The work presented here is fully part of the informal and neutral approach that characterizes the first part of the production of an artist who wants to reaffirm the same sensitivity that led him to prefer the everyday object, made as a chance encounter and continuous attendance. Festa, through the almost monochromatic and unaltered image, wants to reaffirm the value of custom with the history of art and with history in general, to reaffirm the sense of detached continuity with a past that in any case belongs to it.

Tano Festa

After a first informal and gestural approach in which rigorous spatial rhythms are constructed by variations of thickness and surface matter (Rosso signal n. 9, 1960; A Sandro Penna n. 47, 1961), Tano Festa’s research acquired personal connotations conceptual of neodadaist matrix: from the grafting of the image or of the object built into the picture (Lapide, 1963; Study for piano, 1963; series of the Obelisks, 1963), to objects (series of Windows, Doors etc., 1963) constructed as images to be perceived, to the transposition and manipulation of photographic details taken from famous works, such as the Arnolfini Spouses by van Eyck or the Creation of the Man from the Sistine Chapel and the Medici Tombs by Michelangelo.

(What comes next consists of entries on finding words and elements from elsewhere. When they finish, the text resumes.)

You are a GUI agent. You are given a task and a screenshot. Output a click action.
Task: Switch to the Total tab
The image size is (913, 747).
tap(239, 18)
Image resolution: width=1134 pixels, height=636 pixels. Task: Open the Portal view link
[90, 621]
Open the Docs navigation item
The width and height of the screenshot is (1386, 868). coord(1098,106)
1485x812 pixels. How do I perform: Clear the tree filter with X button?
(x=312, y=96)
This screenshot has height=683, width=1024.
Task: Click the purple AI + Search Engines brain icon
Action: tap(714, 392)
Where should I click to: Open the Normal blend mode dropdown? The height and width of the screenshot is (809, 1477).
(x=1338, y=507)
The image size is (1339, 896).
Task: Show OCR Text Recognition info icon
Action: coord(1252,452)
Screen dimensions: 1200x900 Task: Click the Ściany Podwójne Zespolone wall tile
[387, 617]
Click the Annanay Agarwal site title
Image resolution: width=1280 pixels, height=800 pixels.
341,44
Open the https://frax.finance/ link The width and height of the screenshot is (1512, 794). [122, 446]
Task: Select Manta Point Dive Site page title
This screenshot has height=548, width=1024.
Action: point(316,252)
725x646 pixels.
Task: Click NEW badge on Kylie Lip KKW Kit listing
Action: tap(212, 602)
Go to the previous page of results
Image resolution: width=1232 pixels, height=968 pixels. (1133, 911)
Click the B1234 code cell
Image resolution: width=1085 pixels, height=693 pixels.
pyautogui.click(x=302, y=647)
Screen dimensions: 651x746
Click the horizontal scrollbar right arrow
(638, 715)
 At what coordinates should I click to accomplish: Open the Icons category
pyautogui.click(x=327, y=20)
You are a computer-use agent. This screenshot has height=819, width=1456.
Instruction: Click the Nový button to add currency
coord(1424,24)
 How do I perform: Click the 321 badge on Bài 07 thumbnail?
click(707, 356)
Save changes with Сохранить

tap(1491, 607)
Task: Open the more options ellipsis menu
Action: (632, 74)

Later the ways of manipulating images and space became more pictorial and disturbing: from the series of Homages to color, from the Seventies, which presents the names of Degas, Renoir, van Gogh or Picasso on cloud backgrounds made of fast brushstrokes , to the Coriandoli series or to the works of the Eighties, full of references not only figurative (To James Joyce, Homage to Munch, of 1984; The entry of Christ to Brussels, 1985; Don Chisciotte, From the universal judgment, The guardians of castle, Mask, from 1987).